TASK GOAL =>
Turn every line of the items below into a JSON list of strings, one string per line, leaving out blank lines.

========================================

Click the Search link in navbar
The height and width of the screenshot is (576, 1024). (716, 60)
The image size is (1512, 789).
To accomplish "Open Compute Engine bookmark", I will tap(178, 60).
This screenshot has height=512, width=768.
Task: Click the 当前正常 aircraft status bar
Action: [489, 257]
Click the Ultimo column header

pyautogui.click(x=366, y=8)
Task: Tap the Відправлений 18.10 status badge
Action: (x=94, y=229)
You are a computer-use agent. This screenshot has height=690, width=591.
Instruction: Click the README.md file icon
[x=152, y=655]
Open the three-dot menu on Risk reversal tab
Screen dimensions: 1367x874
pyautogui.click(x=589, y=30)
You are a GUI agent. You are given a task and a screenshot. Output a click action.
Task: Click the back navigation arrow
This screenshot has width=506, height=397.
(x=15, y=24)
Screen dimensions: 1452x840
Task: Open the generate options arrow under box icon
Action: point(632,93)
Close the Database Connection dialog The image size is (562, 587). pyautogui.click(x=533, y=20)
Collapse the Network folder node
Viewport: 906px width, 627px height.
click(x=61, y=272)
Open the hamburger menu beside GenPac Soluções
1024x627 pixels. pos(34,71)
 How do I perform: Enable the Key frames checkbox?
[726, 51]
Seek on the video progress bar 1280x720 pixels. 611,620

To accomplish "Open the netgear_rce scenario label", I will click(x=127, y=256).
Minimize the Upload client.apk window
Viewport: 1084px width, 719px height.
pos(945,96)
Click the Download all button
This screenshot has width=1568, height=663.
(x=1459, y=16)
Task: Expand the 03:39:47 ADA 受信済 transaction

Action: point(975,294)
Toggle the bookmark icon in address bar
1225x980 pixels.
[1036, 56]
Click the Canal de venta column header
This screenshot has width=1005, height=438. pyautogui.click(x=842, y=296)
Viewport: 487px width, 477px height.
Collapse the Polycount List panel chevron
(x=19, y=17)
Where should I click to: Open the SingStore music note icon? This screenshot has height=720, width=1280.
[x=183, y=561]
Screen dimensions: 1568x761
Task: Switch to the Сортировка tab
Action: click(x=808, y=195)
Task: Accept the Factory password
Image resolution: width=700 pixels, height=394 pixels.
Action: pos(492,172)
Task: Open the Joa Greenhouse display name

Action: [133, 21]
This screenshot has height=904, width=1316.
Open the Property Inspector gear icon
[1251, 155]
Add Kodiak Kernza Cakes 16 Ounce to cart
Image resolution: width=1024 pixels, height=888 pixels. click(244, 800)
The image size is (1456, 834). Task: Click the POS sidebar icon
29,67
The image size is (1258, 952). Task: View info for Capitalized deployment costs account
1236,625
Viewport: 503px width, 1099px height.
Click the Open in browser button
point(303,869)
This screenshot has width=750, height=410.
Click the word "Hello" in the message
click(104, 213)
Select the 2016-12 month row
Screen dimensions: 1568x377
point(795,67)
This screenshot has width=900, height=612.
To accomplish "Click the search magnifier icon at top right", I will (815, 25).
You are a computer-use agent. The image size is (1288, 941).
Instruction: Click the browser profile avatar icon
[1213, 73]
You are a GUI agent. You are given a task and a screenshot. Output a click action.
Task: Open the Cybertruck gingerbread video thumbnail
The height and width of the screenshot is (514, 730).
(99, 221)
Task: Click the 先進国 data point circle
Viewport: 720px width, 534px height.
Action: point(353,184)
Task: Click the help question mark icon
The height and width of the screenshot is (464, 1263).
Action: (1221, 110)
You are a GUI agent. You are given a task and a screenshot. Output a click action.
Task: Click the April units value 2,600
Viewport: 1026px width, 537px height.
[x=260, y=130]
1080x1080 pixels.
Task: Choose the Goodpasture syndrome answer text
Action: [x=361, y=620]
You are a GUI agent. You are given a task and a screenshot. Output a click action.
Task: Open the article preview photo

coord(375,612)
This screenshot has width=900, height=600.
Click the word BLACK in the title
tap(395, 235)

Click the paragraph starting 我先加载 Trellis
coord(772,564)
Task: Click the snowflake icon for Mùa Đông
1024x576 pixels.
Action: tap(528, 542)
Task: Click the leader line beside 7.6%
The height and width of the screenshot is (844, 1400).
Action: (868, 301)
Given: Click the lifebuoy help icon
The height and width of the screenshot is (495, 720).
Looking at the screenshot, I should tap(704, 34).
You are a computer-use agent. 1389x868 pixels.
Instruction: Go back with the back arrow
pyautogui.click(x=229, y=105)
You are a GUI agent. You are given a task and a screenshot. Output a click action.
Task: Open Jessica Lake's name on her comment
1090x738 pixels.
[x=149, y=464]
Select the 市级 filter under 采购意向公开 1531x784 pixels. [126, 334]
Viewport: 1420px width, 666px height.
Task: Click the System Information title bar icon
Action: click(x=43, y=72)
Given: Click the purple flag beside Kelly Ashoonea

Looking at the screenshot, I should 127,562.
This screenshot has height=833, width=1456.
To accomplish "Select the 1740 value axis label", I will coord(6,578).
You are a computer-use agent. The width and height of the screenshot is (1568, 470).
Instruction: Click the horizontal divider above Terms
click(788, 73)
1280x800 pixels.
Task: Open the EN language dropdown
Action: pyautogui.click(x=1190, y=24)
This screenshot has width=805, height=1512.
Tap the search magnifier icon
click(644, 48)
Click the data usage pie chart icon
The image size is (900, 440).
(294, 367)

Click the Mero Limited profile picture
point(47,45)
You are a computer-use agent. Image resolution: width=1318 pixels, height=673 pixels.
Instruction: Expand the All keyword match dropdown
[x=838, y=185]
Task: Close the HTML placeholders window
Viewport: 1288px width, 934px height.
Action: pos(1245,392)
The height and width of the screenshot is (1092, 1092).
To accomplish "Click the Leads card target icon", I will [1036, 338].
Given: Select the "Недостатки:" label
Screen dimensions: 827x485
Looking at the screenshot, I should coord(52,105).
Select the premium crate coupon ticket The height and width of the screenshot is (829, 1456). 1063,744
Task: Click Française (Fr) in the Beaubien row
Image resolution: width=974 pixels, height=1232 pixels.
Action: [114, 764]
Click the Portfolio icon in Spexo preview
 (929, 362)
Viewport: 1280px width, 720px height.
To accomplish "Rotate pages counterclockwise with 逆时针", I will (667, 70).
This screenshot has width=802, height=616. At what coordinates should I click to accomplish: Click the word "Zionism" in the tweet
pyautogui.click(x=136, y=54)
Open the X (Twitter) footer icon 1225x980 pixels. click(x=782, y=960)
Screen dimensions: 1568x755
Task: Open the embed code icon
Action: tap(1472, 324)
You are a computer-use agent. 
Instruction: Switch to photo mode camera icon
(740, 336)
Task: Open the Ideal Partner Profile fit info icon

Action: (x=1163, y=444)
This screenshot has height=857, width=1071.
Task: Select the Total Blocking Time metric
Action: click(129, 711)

========================================

TASK SOLUTION =>
[
  "Click the Search link in navbar",
  "The height and width of the screenshot is (576, 1024). (716, 60)",
  "The image size is (1512, 789).",
  "To accomplish \"Open Compute Engine bookmark\", I will tap(178, 60).",
  "This screenshot has height=512, width=768.",
  "Task: Click the 当前正常 aircraft status bar",
  "Action: [489, 257]",
  "Click the Ultimo column header",
  "pyautogui.click(x=366, y=8)",
  "Task: Tap the Відправлений 18.10 status badge",
  "Action: (x=94, y=229)",
  "You are a computer-use agent. This screenshot has height=690, width=591.",
  "Instruction: Click the README.md file icon",
  "[x=152, y=655]",
  "Open the three-dot menu on Risk reversal tab",
  "Screen dimensions: 1367x874",
  "pyautogui.click(x=589, y=30)",
  "You are a GUI agent. You are given a task and a screenshot. Output a click action.",
  "Task: Click the back navigation arrow",
  "This screenshot has width=506, height=397.",
  "(x=15, y=24)",
  "Screen dimensions: 1452x840",
  "Task: Open the generate options arrow under box icon",
  "Action: point(632,93)",
  "Close the Database Connection dialog The image size is (562, 587). pyautogui.click(x=533, y=20)",
  "Collapse the Network folder node",
  "Viewport: 906px width, 627px height.",
  "click(x=61, y=272)",
  "Open the hamburger menu beside GenPac Soluções",
  "1024x627 pixels. pos(34,71)",
  " How do I perform: Enable the Key frames checkbox?",
  "[726, 51]",
  "Seek on the video progress bar 1280x720 pixels. 611,620",
  "To accomplish \"Open the netgear_rce scenario label\", I will click(x=127, y=256).",
  "Minimize the Upload client.apk window",
  "Viewport: 1084px width, 719px height.",
  "pos(945,96)",
  "Click the Download all button",
  "This screenshot has width=1568, height=663.",
  "(x=1459, y=16)",
  "Task: Expand the 03:39:47 ADA 受信済 transaction",
  "Action: point(975,294)",
  "Toggle the bookmark icon in address bar",
  "1225x980 pixels.",
  "[1036, 56]",
  "Click the Canal de venta column header",
  "This screenshot has width=1005, height=438. pyautogui.click(x=842, y=296)",
  "Viewport: 487px width, 477px height.",
  "Collapse the Polycount List panel chevron",
  "(x=19, y=17)",
  "Where should I click to: Open the SingStore music note icon? This screenshot has height=720, width=1280.",
  "[x=183, y=561]",
  "Screen dimensions: 1568x761",
  "Task: Switch to the Сортировка tab",
  "Action: click(x=808, y=195)",
  "Task: Accept the Factory password",
  "Image resolution: width=700 pixels, height=394 pixels.",
  "Action: pos(492,172)",
  "Task: Open the Joa Greenhouse display name",
  "Action: [133, 21]",
  "This screenshot has height=904, width=1316.",
  "Open the Property Inspector gear icon",
  "[1251, 155]",
  "Add Kodiak Kernza Cakes 16 Ounce to cart",
  "Image resolution: width=1024 pixels, height=888 pixels. click(244, 800)",
  "The image size is (1456, 834). Task: Click the POS sidebar icon",
  "29,67",
  "The image size is (1258, 952). Task: View info for Capitalized deployment costs account",
  "1236,625",
  "Viewport: 503px width, 1099px height.",
  "Click the Open in browser button",
  "point(303,869)",
  "This screenshot has width=750, height=410.",
  "Click the word \"Hello\" in the message",
  "click(104, 213)",
  "Select the 2016-12 month row",
  "Screen dimensions: 1568x377",
  "point(795,67)",
  "This screenshot has width=900, height=612.",
  "To accomplish \"Click the search magnifier icon at top right\", I will (815, 25).",
  "You are a computer-use agent. The image size is (1288, 941).",
  "Instruction: Click the browser profile avatar icon",
  "[1213, 73]",
  "You are a GUI agent. You are given a task and a screenshot. Output a click action.",
  "Task: Open the Cybertruck gingerbread video thumbnail",
  "The height and width of the screenshot is (514, 730).",
  "(99, 221)",
  "Task: Click the 先進国 data point circle",
  "Viewport: 720px width, 534px height.",
  "Action: point(353,184)",
  "Task: Click the help question mark icon",
  "The height and width of the screenshot is (464, 1263).",
  "Action: (1221, 110)",
  "You are a GUI agent. You are given a task and a screenshot. Output a click action.",
  "Task: Click the April units value 2,600",
  "Viewport: 1026px width, 537px height.",
  "[x=260, y=130]",
  "1080x1080 pixels.",
  "Task: Choose the Goodpasture syndrome answer text",
  "Action: [x=361, y=620]",
  "You are a GUI agent. You are given a task and a screenshot. Output a click action.",
  "Task: Open the article preview photo",
  "coord(375,612)",
  "This screenshot has width=900, height=600.",
  "Click the word BLACK in the title",
  "tap(395, 235)",
  "Click the paragraph starting 我先加载 Trellis",
  "coord(772,564)",
  "Task: Click the snowflake icon for Mùa Đông",
  "1024x576 pixels.",
  "Action: tap(528, 542)",
  "Task: Click the leader line beside 7.6%",
  "The height and width of the screenshot is (844, 1400).",
  "Action: (868, 301)",
  "Given: Click the lifebuoy help icon",
  "The height and width of the screenshot is (495, 720).",
  "Looking at the screenshot, I should tap(704, 34).",
  "You are a computer-use agent. 1389x868 pixels.",
  "Instruction: Go back with the back arrow",
  "pyautogui.click(x=229, y=105)",
  "You are a GUI agent. You are given a task and a screenshot. Output a click action.",
  "Task: Open Jessica Lake's name on her comment",
  "1090x738 pixels.",
  "[x=149, y=464]",
  "Select the 市级 filter under 采购意向公开 1531x784 pixels. [126, 334]",
  "Viewport: 1420px width, 666px height.",
  "Task: Click the System Information title bar icon",
  "Action: click(x=43, y=72)",
  "Given: Click the purple flag beside Kelly Ashoonea",
  "Looking at the screenshot, I should 127,562.",
  "This screenshot has height=833, width=1456.",
  "To accomplish \"Select the 1740 value axis label\", I will coord(6,578).",
  "You are a computer-use agent. The width and height of the screenshot is (1568, 470).",
  "Instruction: Click the horizontal divider above Terms",
  "click(788, 73)",
  "1280x800 pixels.",
  "Task: Open the EN language dropdown",
  "Action: pyautogui.click(x=1190, y=24)",
  "This screenshot has width=805, height=1512.",
  "Tap the search magnifier icon",
  "click(644, 48)",
  "Click the data usage pie chart icon",
  "The image size is (900, 440).",
  "(294, 367)",
  "Click the Mero Limited profile picture",
  "point(47,45)",
  "You are a computer-use agent. Image resolution: width=1318 pixels, height=673 pixels.",
  "Instruction: Expand the All keyword match dropdown",
  "[x=838, y=185]",
  "Task: Close the HTML placeholders window",
  "Viewport: 1288px width, 934px height.",
  "Action: pos(1245,392)",
  "The height and width of the screenshot is (1092, 1092).",
  "To accomplish \"Click the Leads card target icon\", I will [1036, 338].",
  "Given: Select the \"Недостатки:\" label",
  "Screen dimensions: 827x485",
  "Looking at the screenshot, I should coord(52,105).",
  "Select the premium crate coupon ticket The height and width of the screenshot is (829, 1456). 1063,744",
  "Task: Click Française (Fr) in the Beaubien row",
  "Image resolution: width=974 pixels, height=1232 pixels.",
  "Action: [114, 764]",
  "Click the Portfolio icon in Spexo preview",
  " (929, 362)",
  "Viewport: 1280px width, 720px height.",
  "To accomplish \"Rotate pages counterclockwise with 逆时针\", I will (667, 70).",
  "This screenshot has width=802, height=616. At what coordinates should I click to accomplish: Click the word \"Zionism\" in the tweet",
  "pyautogui.click(x=136, y=54)",
  "Open the X (Twitter) footer icon 1225x980 pixels. click(x=782, y=960)",
  "Screen dimensions: 1568x755",
  "Task: Open the embed code icon",
  "Action: tap(1472, 324)",
  "You are a computer-use agent. ",
  "Instruction: Switch to photo mode camera icon",
  "(740, 336)",
  "Task: Open the Ideal Partner Profile fit info icon",
  "Action: (x=1163, y=444)",
  "This screenshot has height=857, width=1071.",
  "Task: Select the Total Blocking Time metric",
  "Action: click(129, 711)"
]